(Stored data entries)
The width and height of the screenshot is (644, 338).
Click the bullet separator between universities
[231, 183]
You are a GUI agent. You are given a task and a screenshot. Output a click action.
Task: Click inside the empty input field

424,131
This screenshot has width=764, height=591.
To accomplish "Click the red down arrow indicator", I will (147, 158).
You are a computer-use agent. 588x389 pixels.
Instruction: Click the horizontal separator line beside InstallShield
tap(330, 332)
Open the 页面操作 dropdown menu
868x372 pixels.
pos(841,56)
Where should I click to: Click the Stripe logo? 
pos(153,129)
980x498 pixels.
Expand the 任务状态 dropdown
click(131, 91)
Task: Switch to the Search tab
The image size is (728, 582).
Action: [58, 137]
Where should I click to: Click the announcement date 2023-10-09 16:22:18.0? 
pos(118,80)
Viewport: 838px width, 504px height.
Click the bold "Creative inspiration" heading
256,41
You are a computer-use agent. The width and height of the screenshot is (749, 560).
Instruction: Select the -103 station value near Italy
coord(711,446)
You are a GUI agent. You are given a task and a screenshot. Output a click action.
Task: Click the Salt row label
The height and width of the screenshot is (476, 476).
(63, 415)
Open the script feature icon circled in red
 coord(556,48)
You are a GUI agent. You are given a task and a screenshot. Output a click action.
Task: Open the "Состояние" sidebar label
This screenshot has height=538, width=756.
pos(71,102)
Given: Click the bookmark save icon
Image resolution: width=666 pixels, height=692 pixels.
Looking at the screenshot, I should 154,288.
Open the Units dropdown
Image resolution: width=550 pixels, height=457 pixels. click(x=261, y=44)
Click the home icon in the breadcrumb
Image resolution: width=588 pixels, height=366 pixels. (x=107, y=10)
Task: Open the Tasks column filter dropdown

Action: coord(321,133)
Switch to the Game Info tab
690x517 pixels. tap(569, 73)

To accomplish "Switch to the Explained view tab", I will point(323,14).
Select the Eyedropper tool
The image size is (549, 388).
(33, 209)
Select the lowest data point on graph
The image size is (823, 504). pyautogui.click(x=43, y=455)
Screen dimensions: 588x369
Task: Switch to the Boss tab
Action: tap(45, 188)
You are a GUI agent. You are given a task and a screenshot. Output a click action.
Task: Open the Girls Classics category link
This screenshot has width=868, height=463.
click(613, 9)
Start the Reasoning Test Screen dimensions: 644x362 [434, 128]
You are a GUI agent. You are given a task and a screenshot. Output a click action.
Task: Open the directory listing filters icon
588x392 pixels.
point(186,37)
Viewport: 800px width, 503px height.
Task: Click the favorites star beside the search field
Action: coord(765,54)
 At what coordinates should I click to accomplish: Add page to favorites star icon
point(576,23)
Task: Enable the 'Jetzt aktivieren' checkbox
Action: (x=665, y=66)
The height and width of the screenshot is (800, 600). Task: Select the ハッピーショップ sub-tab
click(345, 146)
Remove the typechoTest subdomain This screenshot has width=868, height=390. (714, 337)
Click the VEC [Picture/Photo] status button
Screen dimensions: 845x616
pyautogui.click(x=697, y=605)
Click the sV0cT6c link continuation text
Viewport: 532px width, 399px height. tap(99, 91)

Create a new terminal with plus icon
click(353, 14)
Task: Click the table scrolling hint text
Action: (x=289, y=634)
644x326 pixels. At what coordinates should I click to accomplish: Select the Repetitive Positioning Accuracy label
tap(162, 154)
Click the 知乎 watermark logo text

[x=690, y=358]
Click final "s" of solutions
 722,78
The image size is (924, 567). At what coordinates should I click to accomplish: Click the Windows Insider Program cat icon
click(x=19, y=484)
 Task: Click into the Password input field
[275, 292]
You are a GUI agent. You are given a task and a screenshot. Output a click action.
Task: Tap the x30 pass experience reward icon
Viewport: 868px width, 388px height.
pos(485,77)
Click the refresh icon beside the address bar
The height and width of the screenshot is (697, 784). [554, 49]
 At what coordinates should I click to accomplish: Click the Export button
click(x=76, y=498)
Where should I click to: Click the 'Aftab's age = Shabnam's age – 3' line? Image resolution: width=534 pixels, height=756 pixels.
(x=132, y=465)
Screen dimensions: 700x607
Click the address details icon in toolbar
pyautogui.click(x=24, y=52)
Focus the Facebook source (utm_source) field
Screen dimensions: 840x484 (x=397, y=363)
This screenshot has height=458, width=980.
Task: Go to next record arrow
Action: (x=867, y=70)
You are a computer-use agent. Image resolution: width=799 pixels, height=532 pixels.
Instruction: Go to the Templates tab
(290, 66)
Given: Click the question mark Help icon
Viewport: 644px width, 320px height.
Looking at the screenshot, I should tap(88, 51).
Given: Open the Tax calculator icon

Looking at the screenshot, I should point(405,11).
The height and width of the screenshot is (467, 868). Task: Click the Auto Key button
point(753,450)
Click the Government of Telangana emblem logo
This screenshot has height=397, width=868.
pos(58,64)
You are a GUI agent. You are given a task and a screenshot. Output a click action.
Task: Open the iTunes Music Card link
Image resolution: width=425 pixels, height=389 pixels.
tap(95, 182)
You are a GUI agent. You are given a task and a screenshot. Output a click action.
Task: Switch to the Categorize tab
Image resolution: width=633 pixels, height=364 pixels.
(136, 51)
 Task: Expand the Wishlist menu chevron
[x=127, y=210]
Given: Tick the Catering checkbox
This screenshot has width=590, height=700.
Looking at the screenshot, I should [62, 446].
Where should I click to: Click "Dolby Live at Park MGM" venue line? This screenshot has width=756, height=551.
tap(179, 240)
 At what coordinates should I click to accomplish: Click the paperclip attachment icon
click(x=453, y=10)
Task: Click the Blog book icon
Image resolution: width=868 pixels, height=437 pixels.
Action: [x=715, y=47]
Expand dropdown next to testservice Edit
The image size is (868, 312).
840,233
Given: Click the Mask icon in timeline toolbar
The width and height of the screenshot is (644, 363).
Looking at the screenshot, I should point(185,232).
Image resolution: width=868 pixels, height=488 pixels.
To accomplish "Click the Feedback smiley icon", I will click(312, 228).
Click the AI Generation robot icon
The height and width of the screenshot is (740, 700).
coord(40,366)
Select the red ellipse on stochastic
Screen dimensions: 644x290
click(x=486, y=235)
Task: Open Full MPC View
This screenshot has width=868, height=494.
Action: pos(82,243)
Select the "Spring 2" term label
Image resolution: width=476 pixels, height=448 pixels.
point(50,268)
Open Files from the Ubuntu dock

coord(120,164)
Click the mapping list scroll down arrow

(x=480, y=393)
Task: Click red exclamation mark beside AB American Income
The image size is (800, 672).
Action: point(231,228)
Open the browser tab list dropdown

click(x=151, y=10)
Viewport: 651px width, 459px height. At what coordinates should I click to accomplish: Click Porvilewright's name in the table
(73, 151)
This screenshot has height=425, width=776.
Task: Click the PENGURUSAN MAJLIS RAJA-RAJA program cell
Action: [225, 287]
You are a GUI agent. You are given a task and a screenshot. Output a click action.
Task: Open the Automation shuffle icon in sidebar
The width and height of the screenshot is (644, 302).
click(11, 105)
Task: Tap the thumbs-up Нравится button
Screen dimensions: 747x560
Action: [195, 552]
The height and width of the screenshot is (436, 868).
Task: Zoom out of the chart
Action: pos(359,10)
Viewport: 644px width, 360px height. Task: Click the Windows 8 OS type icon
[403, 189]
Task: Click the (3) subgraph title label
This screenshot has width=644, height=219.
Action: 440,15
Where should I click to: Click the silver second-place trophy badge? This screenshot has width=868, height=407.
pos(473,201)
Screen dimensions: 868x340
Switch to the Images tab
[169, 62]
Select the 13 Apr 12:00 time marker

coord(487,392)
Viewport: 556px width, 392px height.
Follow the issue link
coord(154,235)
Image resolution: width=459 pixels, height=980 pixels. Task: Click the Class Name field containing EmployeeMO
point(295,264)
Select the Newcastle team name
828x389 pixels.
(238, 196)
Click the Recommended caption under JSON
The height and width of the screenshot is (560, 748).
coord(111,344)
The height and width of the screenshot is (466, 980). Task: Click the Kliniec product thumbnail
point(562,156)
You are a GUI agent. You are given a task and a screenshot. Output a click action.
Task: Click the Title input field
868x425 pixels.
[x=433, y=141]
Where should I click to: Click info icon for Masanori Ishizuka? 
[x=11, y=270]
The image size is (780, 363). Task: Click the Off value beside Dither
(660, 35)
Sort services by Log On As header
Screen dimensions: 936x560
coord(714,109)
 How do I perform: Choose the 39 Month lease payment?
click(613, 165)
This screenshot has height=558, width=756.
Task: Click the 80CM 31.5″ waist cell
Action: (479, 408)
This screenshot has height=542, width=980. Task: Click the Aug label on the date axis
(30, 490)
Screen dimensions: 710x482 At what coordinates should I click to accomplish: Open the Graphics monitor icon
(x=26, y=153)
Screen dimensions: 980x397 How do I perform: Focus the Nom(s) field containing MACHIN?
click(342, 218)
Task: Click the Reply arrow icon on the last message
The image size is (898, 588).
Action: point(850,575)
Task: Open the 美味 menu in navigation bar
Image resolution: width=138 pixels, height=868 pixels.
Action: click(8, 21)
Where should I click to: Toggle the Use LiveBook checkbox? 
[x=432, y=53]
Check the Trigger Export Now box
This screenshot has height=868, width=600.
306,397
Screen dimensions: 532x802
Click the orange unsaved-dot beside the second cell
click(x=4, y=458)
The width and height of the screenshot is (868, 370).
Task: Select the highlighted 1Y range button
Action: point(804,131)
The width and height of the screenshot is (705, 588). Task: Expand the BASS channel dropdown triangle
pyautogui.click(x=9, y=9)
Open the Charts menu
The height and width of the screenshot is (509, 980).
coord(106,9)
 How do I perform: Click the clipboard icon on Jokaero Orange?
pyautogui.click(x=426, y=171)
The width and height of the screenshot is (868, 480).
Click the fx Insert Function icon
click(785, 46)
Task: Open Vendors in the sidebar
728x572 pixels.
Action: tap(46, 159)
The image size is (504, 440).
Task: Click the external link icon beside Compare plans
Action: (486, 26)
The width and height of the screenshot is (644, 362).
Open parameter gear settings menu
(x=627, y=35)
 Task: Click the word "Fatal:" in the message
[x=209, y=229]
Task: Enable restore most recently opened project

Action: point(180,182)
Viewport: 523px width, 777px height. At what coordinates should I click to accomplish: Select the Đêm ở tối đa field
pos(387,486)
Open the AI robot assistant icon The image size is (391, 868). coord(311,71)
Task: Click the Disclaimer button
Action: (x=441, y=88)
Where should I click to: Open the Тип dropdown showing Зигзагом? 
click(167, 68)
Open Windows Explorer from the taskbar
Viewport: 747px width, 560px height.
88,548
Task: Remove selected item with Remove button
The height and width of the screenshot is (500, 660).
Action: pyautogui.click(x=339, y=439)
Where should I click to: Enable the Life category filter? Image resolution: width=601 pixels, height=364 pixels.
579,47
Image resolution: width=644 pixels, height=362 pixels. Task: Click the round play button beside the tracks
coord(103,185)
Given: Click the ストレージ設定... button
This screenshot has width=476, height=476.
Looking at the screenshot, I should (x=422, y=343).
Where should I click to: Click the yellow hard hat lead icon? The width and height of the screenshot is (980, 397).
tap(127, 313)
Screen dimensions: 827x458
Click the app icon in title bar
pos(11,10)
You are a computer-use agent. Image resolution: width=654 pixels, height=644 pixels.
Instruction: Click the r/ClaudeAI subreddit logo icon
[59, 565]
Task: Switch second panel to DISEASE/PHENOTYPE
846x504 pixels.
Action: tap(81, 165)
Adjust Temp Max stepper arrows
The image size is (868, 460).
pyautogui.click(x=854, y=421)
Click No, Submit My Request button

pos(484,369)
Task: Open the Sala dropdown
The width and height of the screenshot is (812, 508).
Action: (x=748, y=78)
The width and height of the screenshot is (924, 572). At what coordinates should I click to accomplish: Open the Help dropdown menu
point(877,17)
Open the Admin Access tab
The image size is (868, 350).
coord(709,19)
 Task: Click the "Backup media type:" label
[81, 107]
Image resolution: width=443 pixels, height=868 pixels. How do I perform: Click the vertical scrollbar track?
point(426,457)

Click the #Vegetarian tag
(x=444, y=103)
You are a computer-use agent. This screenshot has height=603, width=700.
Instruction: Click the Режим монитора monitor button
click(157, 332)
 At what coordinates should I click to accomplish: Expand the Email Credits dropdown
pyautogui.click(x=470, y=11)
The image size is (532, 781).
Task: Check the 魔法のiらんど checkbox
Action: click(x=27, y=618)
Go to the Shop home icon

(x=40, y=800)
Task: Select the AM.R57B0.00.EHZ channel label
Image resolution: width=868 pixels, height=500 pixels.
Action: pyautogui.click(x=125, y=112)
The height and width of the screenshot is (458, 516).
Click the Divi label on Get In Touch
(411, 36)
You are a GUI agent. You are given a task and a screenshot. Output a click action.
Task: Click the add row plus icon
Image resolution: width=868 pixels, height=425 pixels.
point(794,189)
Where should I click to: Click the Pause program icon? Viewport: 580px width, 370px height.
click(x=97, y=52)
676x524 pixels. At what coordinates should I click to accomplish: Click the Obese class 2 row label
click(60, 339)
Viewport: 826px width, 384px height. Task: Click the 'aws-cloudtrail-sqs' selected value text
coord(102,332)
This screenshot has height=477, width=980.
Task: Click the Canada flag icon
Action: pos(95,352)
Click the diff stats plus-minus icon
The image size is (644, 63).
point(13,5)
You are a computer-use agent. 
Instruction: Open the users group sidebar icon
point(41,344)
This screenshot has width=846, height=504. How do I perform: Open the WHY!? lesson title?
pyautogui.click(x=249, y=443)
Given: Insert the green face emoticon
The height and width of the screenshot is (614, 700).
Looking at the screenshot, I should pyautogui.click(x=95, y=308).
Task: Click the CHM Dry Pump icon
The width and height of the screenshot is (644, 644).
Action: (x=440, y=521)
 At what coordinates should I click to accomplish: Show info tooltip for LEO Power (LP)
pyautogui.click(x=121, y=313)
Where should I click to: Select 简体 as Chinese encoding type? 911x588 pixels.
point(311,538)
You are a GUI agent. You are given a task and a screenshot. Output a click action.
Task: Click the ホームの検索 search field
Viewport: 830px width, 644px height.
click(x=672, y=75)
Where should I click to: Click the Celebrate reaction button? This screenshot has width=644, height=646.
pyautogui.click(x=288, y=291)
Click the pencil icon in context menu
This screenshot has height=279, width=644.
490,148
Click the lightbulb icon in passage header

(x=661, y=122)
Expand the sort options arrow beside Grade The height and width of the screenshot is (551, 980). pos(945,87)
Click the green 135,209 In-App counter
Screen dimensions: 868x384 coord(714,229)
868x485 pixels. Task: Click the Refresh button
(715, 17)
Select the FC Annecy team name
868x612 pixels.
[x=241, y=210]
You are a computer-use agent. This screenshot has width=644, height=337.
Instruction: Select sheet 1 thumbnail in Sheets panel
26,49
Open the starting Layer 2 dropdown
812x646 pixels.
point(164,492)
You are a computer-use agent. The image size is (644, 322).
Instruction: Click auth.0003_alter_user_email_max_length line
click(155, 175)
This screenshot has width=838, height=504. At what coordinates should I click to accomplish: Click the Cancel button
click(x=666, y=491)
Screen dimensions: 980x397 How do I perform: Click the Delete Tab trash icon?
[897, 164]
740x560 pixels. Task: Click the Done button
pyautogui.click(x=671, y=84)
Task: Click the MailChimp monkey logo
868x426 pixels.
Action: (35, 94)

▶ _Goal of the exercise_
In the data above, which lines lie between the line with "The height and width of the screenshot is (466, 980)." and the line with "Sort services by Log On As header", inclusive? Print those lines exactly and nothing else.

▶ _Exercise solution_
The height and width of the screenshot is (466, 980). Task: Click the Kliniec product thumbnail
point(562,156)
You are a GUI agent. You are given a task and a screenshot. Output a click action.
Task: Click the Title input field
868x425 pixels.
[x=433, y=141]
Where should I click to: Click info icon for Masanori Ishizuka? 
[x=11, y=270]
The image size is (780, 363). Task: Click the Off value beside Dither
(660, 35)
Sort services by Log On As header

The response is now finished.